DATA FOR PROCESSING:

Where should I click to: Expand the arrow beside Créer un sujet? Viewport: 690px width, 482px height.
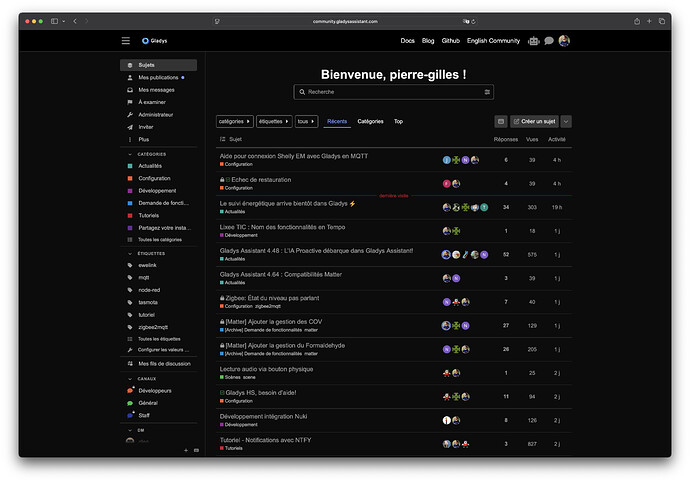pyautogui.click(x=566, y=121)
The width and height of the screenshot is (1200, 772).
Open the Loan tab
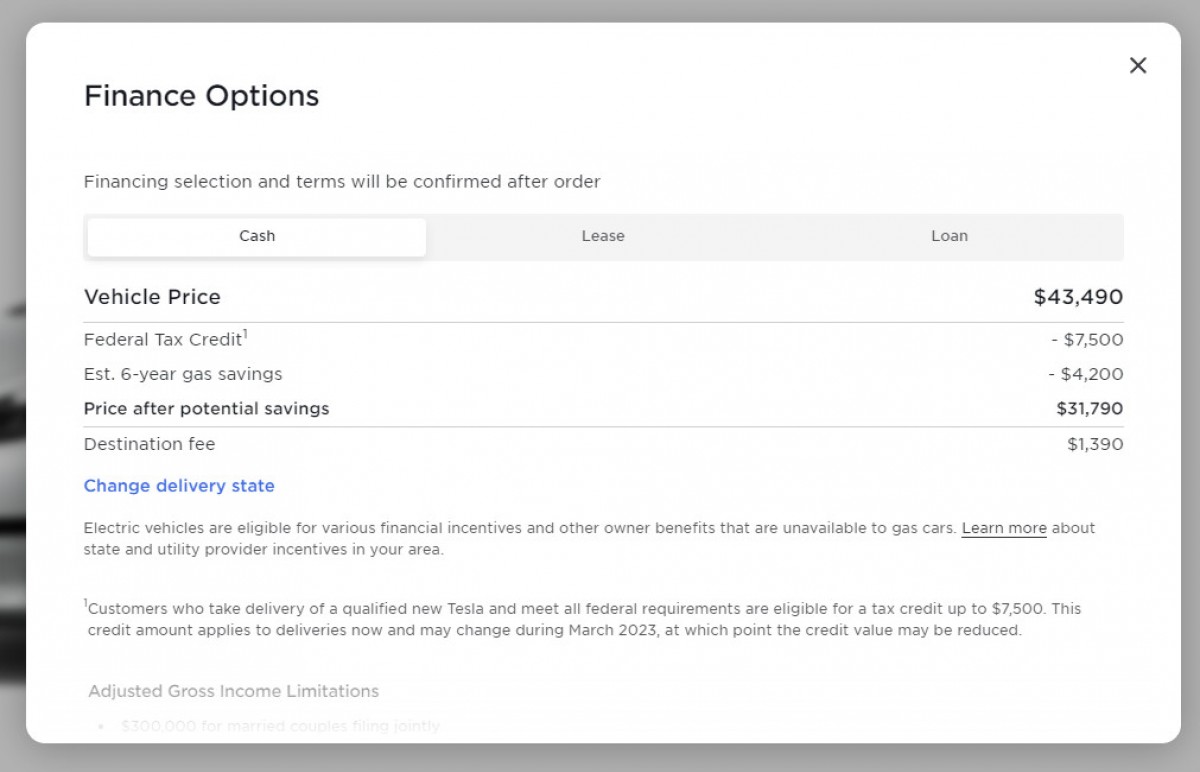click(x=949, y=237)
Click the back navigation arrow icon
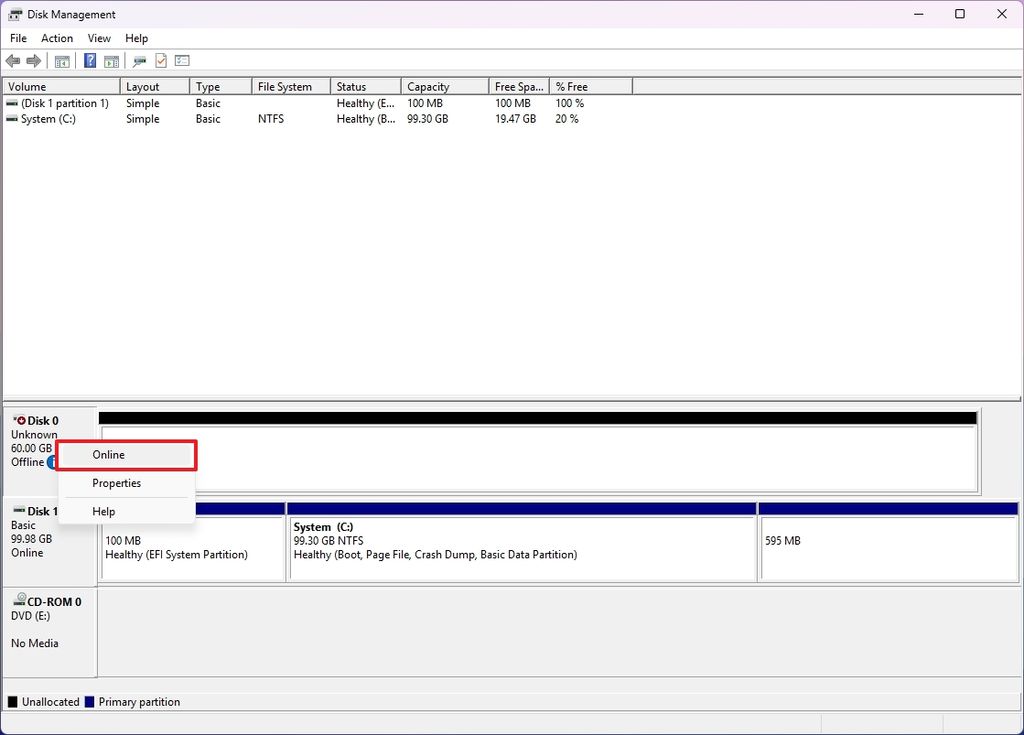 pos(13,60)
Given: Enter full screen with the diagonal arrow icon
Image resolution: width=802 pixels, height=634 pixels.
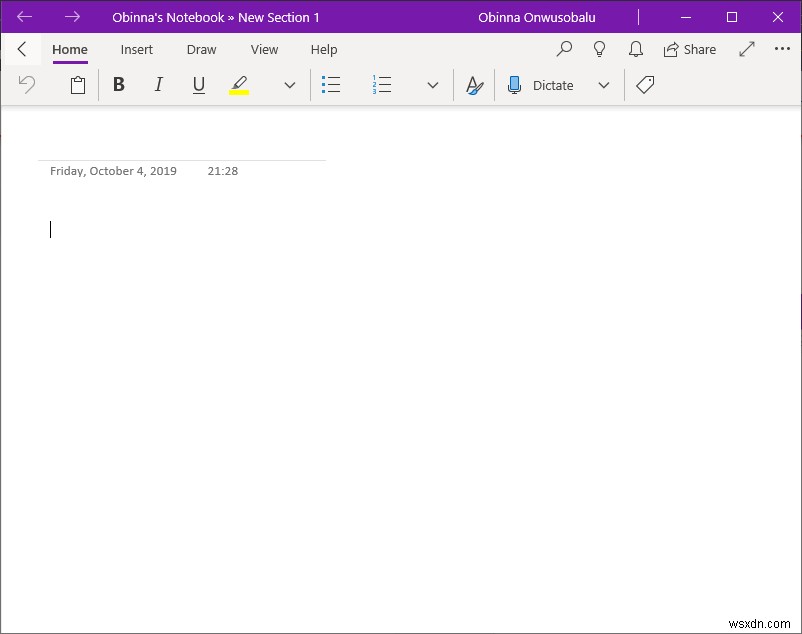Looking at the screenshot, I should pyautogui.click(x=746, y=49).
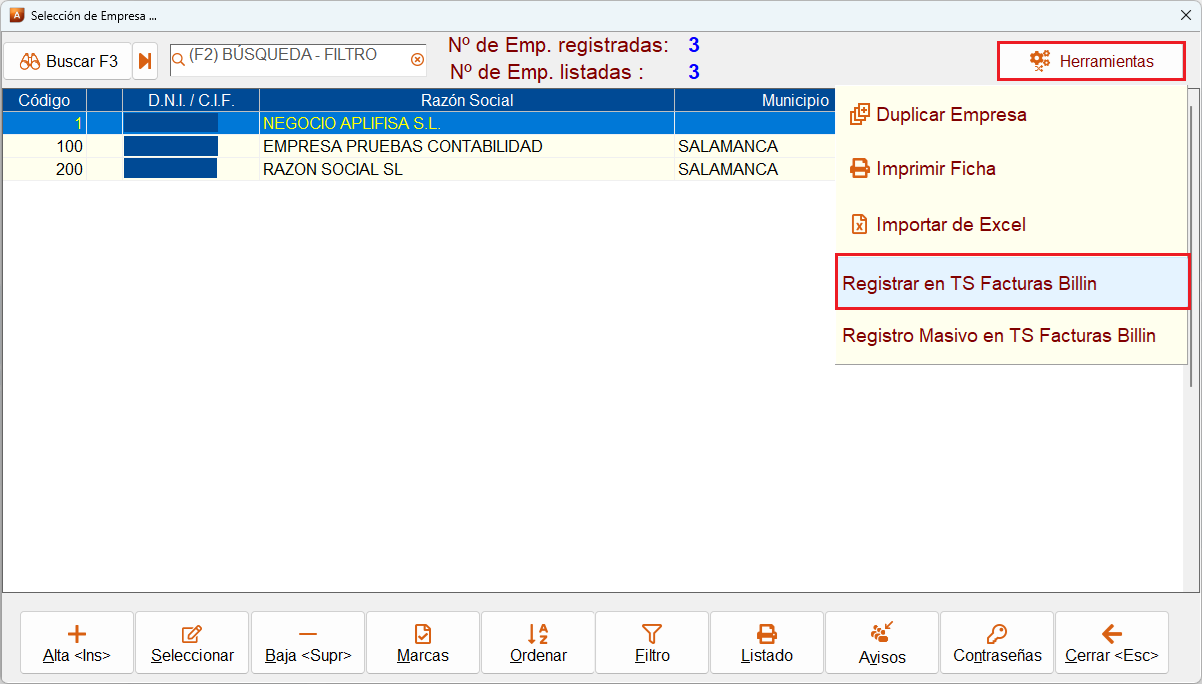Choose Registro Masivo en TS Facturas Billin
Viewport: 1202px width, 684px height.
pos(1012,336)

EXERCISE DETAILS: Restate the records above verbatim. Pictures stay out.

SOLUTION FOR THIS EXERCISE:
Where should I click to: Expand the arrow beside Créer un sujet? Viewport: 690px width, 482px height.
pyautogui.click(x=566, y=121)
The width and height of the screenshot is (1200, 772).
Open the Loan tab
click(x=949, y=237)
Click the back navigation arrow icon
 pos(13,60)
Given: Enter full screen with the diagonal arrow icon
Image resolution: width=802 pixels, height=634 pixels.
Looking at the screenshot, I should pyautogui.click(x=746, y=49).
Choose Registro Masivo en TS Facturas Billin
Viewport: 1202px width, 684px height.
pos(1012,336)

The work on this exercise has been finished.